Part B Insider (Multispecialty) Coding Alert

Physician Notes:

Not All OIG Audits Result in Bad News or Accusations of Wrongdoing

This New York cardiologist spent time under the OIG's microscope, only to learn he was billing properly.

Turns out the old saying is true: If you haven't done anything wrong, an OIG audit is nothing to worry about.

A New York cardiologist who collected over $1.3 million over a three-year period for 5,061 claims caught the OIG's eye due to a "high volume of Medicare claims in comparison to other cardiologists throughout New York state," according to the OIG's report on the topic, which was released on Oct. 14.

The OIG reviewed the cardiologist's records for the three-year period, but found that the physician, who specialized in non-invasive procedures, complied with Medicare reimbursement requirements. Therefore, the OIG made no recommendations and did not request any fund recovery from the physician.

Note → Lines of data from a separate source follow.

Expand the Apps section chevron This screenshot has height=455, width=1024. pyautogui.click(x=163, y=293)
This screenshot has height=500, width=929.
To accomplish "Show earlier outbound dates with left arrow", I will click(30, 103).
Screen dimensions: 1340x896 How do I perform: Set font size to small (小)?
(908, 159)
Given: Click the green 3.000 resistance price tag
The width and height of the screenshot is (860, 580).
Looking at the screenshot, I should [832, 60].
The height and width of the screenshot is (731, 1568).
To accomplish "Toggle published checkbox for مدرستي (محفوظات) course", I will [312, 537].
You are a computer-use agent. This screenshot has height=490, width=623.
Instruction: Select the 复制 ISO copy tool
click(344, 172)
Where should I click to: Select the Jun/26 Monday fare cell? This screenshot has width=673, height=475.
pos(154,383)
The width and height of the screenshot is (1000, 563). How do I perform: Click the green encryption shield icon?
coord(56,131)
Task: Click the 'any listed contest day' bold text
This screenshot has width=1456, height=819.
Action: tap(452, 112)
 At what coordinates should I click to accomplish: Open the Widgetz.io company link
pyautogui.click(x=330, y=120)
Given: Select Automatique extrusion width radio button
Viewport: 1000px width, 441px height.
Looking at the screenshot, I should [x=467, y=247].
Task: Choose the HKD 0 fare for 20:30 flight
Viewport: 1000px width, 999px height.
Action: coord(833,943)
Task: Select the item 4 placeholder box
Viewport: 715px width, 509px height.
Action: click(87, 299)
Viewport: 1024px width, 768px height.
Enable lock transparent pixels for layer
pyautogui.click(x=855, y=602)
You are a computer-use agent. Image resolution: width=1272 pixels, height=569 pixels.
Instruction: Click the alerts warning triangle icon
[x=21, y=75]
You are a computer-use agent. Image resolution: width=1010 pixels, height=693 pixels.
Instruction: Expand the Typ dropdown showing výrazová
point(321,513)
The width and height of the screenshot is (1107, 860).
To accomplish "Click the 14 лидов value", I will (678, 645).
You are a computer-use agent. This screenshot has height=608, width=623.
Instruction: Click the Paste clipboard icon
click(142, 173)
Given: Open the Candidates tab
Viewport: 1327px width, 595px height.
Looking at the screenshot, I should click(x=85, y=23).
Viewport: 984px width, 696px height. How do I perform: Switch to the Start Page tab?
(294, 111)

To read the complete OIG report, visit http://www.oig.hhs.gov/oas/reports/region2/20901003.pdf.

In other news ...

• Waiting for the Medicare therapy cap exceptions process to expire once again at the end of 2010?

Good news: It may hang on for another two years.

In mid-September, Sen. Max Baucus (D-Mont.) released a summary of legislation that includes a two-year extension of the therapy cap exceptions process, according to PT Bulletin Online.

The proposal also includes a one-year fix for the Medicare Physician Fee Schedule's (MPFS) sustainable growth rate (a 0.5 percent increase, as opposed to the 21.5 percent decrease included in the MPFS final rule). In addition, the proposal would extend the 1.00 floor for geographic practice cost indices for two more years.

Also of note, the Senate bill bans specialty hospital self-referral and requires "increased transparency on disclosure of financial relationship between physicians and referred professional services," the Bulletin noted.